Task item:
The answer must consist of every line below that holds the word "this".

(Excerpted data Opens)

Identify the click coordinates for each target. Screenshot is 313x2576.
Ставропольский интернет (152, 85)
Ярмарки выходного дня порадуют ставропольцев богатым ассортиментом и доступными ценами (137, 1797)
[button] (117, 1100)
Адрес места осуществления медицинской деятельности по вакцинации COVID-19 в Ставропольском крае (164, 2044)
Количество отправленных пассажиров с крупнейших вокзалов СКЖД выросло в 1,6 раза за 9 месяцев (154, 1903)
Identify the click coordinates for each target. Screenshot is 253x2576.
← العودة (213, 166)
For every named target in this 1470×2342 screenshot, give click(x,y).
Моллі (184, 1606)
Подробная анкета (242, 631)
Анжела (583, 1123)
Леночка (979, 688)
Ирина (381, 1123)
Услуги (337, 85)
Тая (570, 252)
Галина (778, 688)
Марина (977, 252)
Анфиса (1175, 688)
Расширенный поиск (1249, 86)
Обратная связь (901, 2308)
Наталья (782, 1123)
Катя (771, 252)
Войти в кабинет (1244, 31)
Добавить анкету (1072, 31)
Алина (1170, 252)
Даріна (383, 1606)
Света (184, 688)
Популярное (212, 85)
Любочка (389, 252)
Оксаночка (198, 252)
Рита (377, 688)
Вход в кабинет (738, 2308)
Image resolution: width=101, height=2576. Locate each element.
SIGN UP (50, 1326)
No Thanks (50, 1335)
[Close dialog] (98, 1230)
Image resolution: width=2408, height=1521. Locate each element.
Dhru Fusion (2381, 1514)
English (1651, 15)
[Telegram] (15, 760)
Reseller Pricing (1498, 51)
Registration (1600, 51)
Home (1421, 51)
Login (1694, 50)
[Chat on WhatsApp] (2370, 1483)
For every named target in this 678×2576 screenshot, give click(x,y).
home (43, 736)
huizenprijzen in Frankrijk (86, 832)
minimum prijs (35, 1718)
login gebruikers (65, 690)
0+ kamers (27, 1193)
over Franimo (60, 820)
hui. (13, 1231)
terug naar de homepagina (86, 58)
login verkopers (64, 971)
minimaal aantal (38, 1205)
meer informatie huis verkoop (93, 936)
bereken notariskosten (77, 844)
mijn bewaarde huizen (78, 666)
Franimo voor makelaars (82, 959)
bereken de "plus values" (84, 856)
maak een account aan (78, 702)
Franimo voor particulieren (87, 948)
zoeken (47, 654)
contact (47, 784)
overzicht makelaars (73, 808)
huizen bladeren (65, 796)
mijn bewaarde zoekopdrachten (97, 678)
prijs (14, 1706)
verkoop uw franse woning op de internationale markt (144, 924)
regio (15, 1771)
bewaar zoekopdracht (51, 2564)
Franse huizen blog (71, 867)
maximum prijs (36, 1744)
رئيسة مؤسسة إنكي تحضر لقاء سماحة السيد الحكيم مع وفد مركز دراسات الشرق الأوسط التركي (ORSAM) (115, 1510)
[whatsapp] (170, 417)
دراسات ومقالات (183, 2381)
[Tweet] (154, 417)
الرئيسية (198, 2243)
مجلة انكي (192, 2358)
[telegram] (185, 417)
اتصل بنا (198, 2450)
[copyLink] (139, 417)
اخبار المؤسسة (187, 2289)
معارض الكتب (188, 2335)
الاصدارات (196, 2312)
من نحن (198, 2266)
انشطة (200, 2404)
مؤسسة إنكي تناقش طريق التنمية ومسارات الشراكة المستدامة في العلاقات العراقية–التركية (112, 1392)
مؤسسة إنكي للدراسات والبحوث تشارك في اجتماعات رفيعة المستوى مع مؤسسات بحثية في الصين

(Excerpted data Closes)

Result of the exercise:
For every named target in this 1470×2342 screenshot, give click(x,y).
For every named target in this 678×2576 screenshot, give click(x,y).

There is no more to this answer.